Action item: In the entries below, find each line bearing the string "height" and copy it.

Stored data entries
☆ ☆ ☆ ☆

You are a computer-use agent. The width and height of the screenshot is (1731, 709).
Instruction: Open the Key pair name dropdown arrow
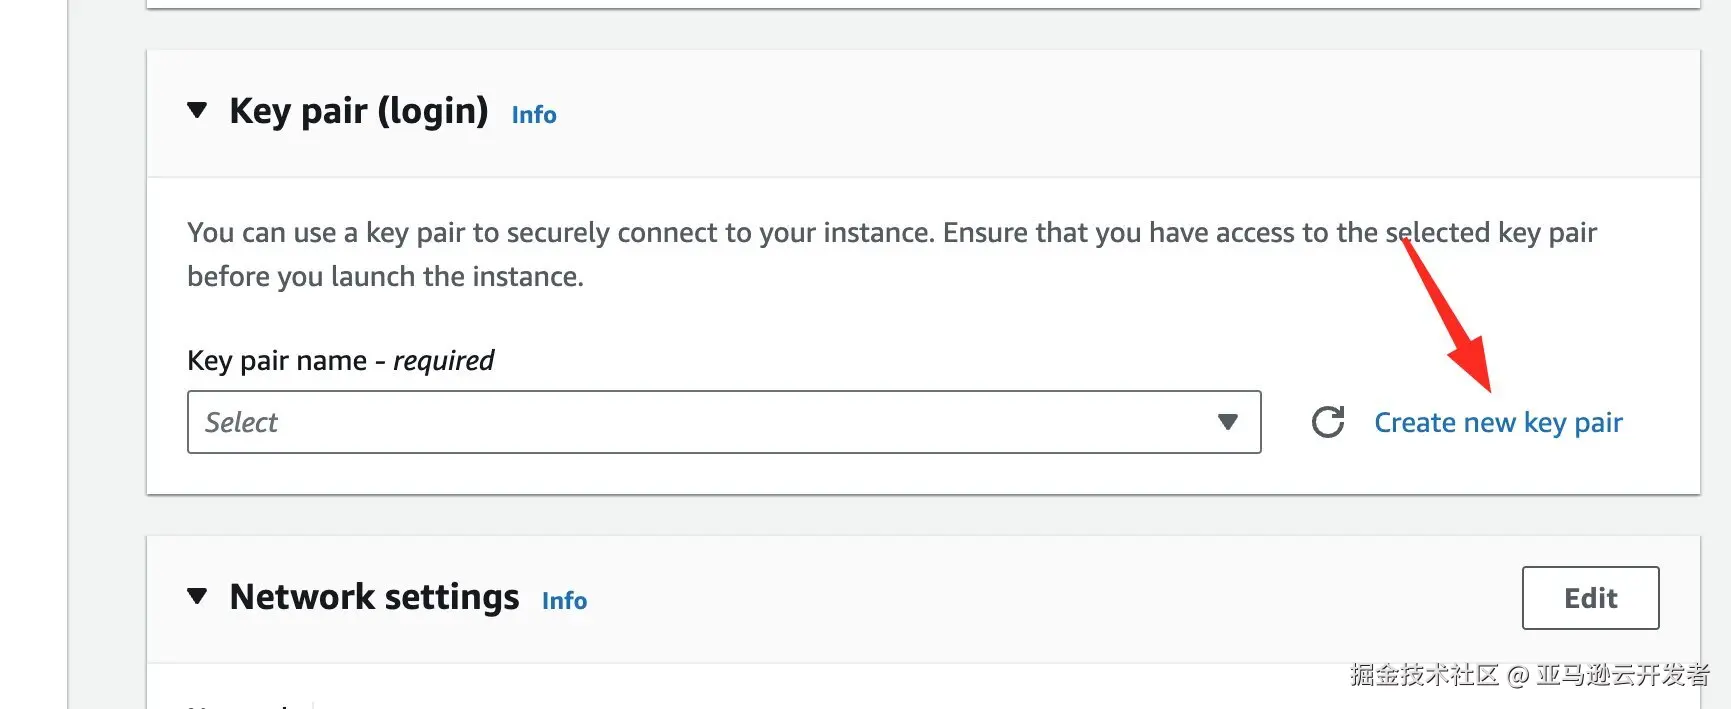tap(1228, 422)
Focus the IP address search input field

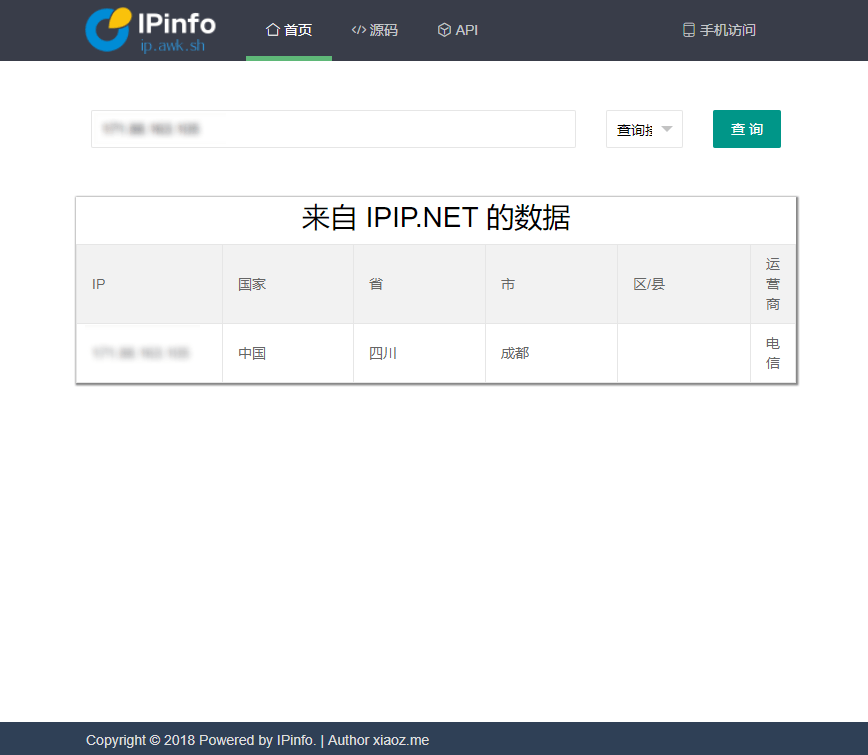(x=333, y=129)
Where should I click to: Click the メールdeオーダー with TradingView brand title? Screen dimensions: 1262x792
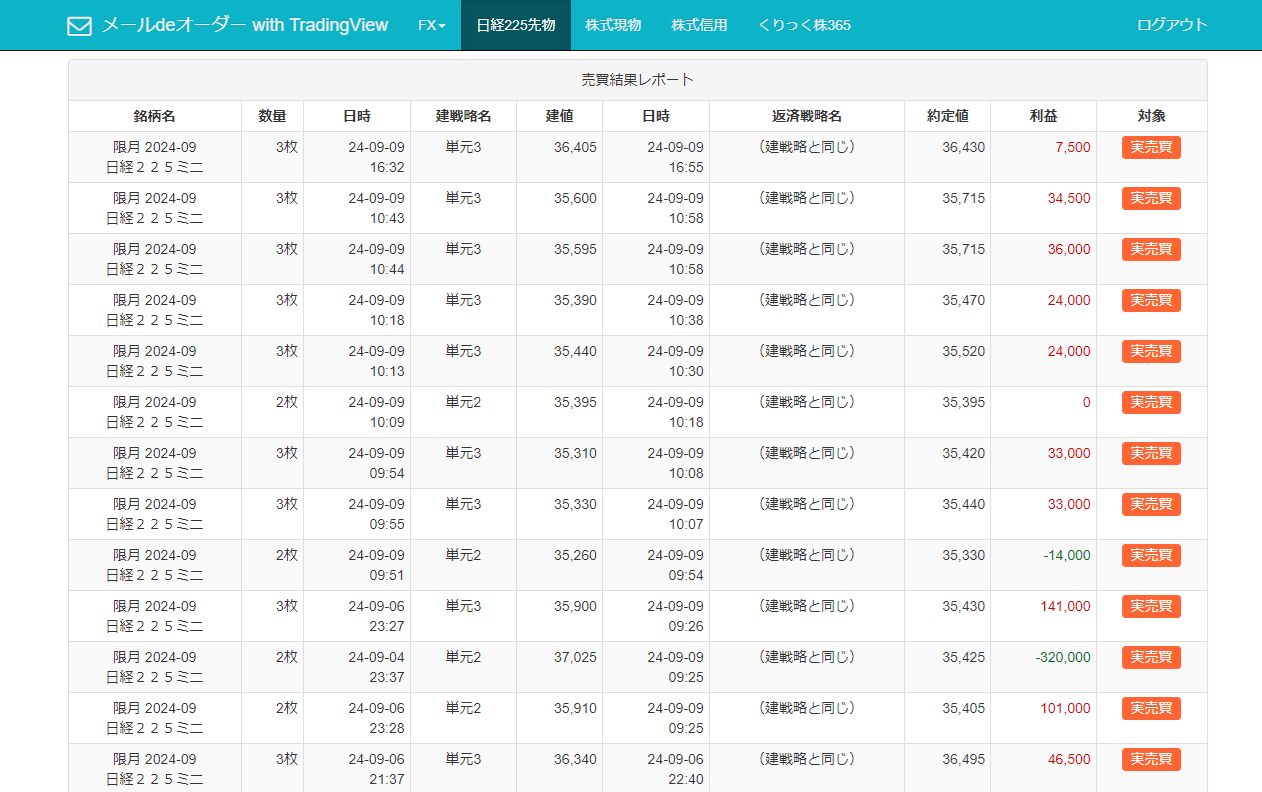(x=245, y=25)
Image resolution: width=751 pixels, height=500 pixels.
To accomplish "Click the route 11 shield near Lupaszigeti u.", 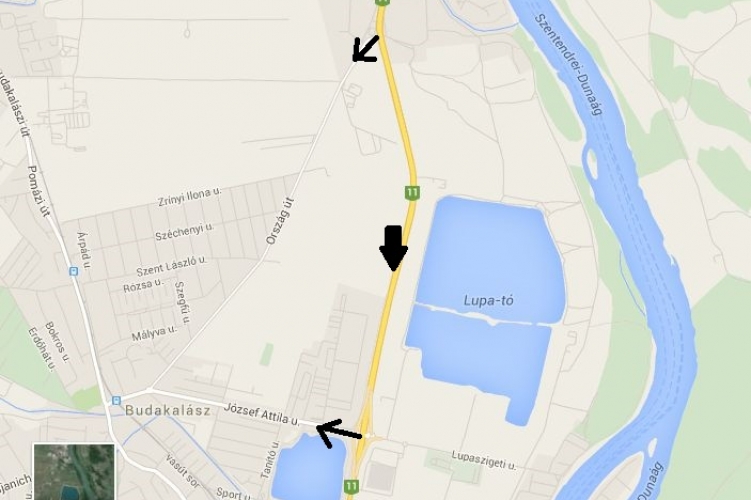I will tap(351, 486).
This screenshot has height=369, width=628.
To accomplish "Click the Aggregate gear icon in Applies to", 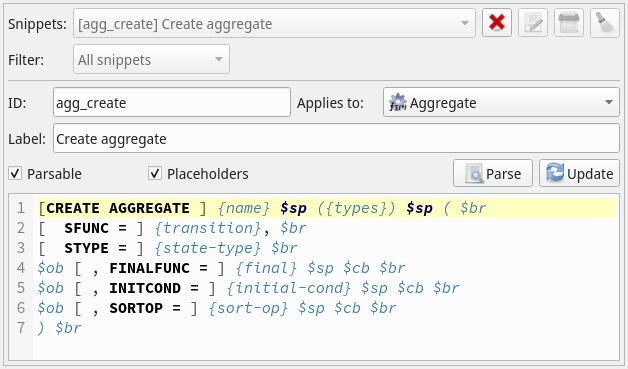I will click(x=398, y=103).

☆ ☆ ☆ ☆

Output for this exercise:
You are a computer-use agent. The width and height of the screenshot is (1731, 709).
Image resolution: width=751 pixels, height=500 pixels.
This screenshot has height=369, width=628.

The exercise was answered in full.